Begin STORED ROWS
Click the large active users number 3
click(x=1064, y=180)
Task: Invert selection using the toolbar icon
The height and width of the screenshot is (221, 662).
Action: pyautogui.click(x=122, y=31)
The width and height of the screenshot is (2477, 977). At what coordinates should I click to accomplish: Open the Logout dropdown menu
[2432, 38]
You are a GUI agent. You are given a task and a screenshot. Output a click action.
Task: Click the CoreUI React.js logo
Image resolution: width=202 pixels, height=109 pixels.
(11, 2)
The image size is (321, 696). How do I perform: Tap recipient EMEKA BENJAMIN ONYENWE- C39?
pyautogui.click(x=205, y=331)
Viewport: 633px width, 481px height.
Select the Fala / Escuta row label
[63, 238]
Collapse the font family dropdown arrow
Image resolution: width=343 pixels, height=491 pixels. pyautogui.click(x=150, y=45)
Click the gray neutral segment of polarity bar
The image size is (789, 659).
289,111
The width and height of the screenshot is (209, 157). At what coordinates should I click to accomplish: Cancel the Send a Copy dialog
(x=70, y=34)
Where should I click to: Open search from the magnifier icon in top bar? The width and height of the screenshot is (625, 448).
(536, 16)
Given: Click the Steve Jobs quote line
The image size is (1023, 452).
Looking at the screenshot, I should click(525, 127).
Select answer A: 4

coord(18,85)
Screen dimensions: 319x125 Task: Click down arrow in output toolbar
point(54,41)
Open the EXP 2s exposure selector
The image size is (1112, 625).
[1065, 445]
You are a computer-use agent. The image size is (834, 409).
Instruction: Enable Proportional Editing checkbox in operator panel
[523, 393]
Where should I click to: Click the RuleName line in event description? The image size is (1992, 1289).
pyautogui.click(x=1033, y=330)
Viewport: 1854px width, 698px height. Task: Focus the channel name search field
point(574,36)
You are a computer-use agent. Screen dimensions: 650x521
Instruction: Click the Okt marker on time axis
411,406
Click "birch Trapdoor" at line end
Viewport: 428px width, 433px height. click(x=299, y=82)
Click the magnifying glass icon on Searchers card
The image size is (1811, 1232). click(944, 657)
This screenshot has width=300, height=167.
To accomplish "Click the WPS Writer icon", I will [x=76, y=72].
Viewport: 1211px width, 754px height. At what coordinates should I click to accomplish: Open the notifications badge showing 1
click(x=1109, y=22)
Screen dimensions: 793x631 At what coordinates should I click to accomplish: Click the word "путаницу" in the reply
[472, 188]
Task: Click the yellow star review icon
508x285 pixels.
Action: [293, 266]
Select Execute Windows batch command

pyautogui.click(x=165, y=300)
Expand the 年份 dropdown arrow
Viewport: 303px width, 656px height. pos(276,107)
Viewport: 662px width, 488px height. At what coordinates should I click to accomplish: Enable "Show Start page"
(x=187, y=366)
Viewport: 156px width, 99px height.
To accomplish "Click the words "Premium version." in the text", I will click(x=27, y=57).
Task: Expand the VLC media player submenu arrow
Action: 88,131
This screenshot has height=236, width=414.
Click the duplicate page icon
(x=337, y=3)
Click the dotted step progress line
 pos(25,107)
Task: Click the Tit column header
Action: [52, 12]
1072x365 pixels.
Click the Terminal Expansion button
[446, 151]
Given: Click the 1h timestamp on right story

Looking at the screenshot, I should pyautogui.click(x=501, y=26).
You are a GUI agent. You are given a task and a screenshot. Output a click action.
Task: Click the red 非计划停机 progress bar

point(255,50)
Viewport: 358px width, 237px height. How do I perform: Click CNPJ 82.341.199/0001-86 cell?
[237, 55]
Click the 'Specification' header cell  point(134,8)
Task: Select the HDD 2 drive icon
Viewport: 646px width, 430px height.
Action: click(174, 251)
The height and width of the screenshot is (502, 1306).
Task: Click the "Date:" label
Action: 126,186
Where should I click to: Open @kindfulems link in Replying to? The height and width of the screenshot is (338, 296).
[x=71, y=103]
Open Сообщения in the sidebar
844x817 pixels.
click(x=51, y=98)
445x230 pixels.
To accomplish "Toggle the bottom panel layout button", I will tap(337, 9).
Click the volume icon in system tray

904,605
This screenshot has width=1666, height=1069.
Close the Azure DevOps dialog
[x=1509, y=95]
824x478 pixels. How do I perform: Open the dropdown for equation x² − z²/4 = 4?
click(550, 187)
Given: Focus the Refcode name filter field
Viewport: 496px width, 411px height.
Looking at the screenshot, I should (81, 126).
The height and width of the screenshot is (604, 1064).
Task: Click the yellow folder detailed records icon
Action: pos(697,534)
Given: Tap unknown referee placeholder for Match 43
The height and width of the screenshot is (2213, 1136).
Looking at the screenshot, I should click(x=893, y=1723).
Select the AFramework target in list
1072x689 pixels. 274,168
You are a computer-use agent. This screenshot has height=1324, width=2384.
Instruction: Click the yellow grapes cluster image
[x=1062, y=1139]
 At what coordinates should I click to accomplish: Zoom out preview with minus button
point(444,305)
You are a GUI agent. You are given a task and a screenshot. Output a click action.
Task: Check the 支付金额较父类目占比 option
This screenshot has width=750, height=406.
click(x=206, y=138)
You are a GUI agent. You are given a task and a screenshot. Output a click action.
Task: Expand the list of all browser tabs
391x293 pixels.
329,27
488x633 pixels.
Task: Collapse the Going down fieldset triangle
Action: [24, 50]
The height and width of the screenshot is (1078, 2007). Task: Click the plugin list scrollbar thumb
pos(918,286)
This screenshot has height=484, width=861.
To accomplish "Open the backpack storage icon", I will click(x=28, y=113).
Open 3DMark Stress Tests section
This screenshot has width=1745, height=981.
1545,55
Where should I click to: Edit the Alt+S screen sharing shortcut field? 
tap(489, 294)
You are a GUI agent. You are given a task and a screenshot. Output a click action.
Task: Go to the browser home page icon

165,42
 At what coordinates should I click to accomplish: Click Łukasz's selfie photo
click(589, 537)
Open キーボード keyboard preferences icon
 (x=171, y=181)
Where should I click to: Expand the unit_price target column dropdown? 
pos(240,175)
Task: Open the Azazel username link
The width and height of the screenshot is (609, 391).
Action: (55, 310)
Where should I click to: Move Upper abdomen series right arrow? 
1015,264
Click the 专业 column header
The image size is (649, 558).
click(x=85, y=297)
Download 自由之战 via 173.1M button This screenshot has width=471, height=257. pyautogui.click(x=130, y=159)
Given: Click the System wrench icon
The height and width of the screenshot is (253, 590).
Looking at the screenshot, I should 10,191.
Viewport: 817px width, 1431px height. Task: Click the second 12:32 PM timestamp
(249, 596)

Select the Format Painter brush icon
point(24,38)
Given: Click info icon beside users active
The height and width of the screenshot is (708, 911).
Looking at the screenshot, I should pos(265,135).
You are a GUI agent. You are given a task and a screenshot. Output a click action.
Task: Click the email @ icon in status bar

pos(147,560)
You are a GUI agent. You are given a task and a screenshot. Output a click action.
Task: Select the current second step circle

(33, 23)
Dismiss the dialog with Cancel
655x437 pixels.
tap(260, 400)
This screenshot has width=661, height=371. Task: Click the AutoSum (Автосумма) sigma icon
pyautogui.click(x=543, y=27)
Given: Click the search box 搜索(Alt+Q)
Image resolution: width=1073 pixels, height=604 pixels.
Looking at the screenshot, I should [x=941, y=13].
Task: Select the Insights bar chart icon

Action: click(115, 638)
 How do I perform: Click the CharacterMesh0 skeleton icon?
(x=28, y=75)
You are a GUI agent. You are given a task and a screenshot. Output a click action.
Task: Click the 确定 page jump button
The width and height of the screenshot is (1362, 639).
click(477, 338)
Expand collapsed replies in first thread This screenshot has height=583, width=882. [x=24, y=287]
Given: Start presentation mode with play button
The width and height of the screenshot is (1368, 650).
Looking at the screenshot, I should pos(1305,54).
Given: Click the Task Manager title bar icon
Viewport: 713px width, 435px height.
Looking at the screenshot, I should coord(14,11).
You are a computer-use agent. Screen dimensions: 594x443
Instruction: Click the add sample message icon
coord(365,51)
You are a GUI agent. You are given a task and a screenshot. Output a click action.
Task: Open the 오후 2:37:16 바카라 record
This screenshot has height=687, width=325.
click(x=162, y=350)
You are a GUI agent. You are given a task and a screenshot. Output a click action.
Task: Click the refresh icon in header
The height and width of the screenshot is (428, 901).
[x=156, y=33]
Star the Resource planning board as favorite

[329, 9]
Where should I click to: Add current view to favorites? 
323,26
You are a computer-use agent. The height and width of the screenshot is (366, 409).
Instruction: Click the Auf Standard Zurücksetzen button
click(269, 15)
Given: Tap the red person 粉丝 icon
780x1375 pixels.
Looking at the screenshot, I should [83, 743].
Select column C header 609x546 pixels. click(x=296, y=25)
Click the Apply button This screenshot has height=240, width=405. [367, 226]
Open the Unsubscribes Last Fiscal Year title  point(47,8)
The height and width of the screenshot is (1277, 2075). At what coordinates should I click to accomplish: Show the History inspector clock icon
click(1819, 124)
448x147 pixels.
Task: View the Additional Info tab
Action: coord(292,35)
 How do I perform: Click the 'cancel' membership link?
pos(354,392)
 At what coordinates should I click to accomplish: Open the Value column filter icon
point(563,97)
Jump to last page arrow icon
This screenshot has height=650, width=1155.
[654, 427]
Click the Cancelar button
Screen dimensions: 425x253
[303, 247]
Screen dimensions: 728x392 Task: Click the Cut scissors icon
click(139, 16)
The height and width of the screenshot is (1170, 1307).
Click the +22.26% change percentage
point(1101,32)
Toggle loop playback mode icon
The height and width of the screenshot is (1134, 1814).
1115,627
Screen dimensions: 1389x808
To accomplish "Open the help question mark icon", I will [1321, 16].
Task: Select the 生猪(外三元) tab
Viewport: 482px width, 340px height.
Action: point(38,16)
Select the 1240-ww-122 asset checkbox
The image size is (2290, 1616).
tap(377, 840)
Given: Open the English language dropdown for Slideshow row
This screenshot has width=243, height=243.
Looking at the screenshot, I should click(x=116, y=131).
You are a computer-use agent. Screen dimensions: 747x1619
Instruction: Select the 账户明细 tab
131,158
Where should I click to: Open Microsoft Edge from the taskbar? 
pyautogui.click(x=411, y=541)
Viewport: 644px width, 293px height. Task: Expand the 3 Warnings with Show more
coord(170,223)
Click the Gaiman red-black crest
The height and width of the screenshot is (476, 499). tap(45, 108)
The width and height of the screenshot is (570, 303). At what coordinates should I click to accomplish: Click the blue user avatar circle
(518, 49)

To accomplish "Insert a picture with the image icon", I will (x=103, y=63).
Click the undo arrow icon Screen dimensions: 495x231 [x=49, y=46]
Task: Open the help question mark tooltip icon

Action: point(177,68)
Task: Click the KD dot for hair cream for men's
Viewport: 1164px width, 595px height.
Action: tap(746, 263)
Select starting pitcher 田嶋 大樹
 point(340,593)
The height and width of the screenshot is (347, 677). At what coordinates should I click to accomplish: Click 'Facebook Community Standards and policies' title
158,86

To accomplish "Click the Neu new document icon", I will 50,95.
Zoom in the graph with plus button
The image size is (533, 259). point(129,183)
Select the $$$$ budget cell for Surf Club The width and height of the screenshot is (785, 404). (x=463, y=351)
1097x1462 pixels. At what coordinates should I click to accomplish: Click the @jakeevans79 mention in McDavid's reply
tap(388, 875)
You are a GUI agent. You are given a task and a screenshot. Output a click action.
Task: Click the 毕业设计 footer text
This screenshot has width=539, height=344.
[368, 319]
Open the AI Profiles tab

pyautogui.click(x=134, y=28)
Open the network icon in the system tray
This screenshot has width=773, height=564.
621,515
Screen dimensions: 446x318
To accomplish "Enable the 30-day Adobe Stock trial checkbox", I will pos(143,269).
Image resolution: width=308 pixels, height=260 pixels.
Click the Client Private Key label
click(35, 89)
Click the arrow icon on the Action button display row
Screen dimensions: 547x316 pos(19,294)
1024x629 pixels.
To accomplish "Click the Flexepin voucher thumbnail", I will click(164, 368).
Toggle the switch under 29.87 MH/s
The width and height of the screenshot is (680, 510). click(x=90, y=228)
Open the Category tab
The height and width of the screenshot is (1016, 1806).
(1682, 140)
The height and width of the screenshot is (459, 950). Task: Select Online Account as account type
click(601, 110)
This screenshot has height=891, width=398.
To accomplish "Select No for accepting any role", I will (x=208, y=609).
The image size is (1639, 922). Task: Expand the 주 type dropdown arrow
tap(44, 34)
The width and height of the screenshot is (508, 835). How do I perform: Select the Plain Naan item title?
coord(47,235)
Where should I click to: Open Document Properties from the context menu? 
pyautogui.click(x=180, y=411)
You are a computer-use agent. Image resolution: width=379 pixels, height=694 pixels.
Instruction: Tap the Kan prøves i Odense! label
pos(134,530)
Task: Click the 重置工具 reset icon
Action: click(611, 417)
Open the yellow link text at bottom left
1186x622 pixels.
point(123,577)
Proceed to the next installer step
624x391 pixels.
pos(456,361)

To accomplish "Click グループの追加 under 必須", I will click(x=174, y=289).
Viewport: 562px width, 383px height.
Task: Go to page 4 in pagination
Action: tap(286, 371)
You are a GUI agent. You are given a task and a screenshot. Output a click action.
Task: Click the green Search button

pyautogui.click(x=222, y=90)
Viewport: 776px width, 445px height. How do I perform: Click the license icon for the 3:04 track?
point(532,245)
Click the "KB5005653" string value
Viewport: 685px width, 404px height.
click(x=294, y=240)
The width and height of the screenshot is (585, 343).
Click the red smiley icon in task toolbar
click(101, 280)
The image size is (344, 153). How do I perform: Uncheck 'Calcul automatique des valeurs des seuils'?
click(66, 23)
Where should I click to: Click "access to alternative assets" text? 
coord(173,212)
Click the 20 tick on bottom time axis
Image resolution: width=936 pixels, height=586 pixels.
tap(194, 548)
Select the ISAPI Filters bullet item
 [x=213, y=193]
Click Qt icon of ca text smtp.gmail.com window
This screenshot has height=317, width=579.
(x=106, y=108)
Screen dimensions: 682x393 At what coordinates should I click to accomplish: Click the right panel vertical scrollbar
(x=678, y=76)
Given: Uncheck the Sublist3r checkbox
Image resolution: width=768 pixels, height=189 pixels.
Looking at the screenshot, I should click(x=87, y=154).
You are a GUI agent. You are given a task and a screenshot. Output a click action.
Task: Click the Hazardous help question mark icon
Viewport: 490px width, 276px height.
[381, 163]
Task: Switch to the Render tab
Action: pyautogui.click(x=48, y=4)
End STORED ROWS
## [REQUIRED WORK]
Copy out the lines of the data above verbatim, beginning with the line that contains "You are a computer-use agent. Image" and ending with the line that contains "point(123,577)", including both of those lines.

## [FINAL ANSWER]
You are a computer-use agent. Image resolution: width=379 pixels, height=694 pixels.
Instruction: Tap the Kan prøves i Odense! label
pos(134,530)
Task: Click the 重置工具 reset icon
Action: click(611, 417)
Open the yellow link text at bottom left
1186x622 pixels.
point(123,577)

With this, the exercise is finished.